Hatrak said the train derailment in 2023 that caused a chemical disaster and sickened residents in East Palestine, a town on the Ohio-Pennsylvania border, was one of the key incidents that “spurred” their interest in establishing a railroad safety program.

“Things are going through our local municipalities that responders aren’t even 100% sure what it is,” he said. “So this training would allow them to understand what could possibly be coming through their local areas, to be better prepared … We just never know what could happen.”

The college still needs approval from the Pennsylvania Public Utility Commission and permits from Bristol Township to embark on the project. Timby said the college expects construction to begin in the fall, with the goal of starting classes in early 2026.

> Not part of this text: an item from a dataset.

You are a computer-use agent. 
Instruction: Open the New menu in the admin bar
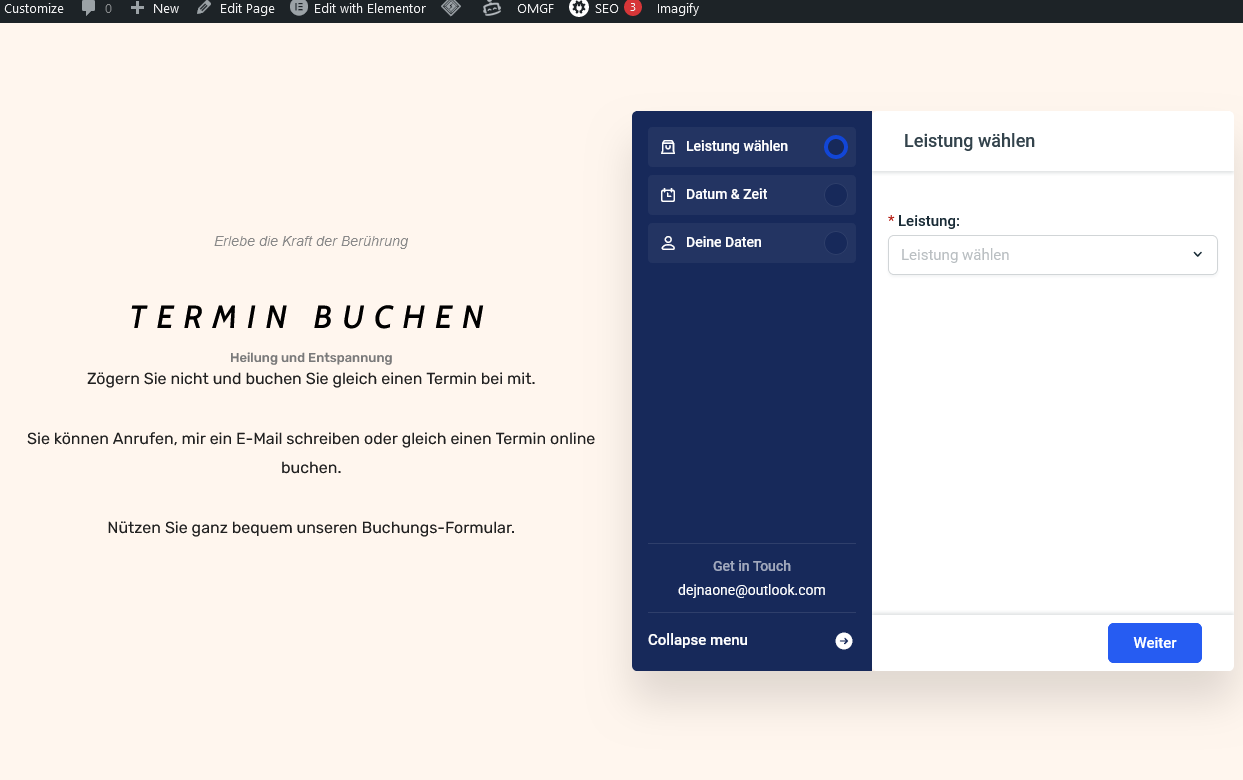pyautogui.click(x=155, y=9)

Timby explained that most first responders in the area currently have to go to Colorado for the “gold standard” in railroad safety training. The college is hoping this program will serve emergency personnel in Bucks County and throughout Pennsylvania, with their training as the “number one priority,” Hatrak said. But eventually, the college hopes the program will attract participants from throughout the East Coast.

The college’s Department of Public and Industrial Safety Training and Certification is the largest provider among the Pennsylvania State Fire Academy local-level training providers in Pennsylvania, Hatrak said. Staff currently travel across the U.S. and to Department of Defense bases to provide firefighter training.

Chair of the Bucks County Board of Commissioners Bob Harvie said the program will meet a critical need in the county and beyond.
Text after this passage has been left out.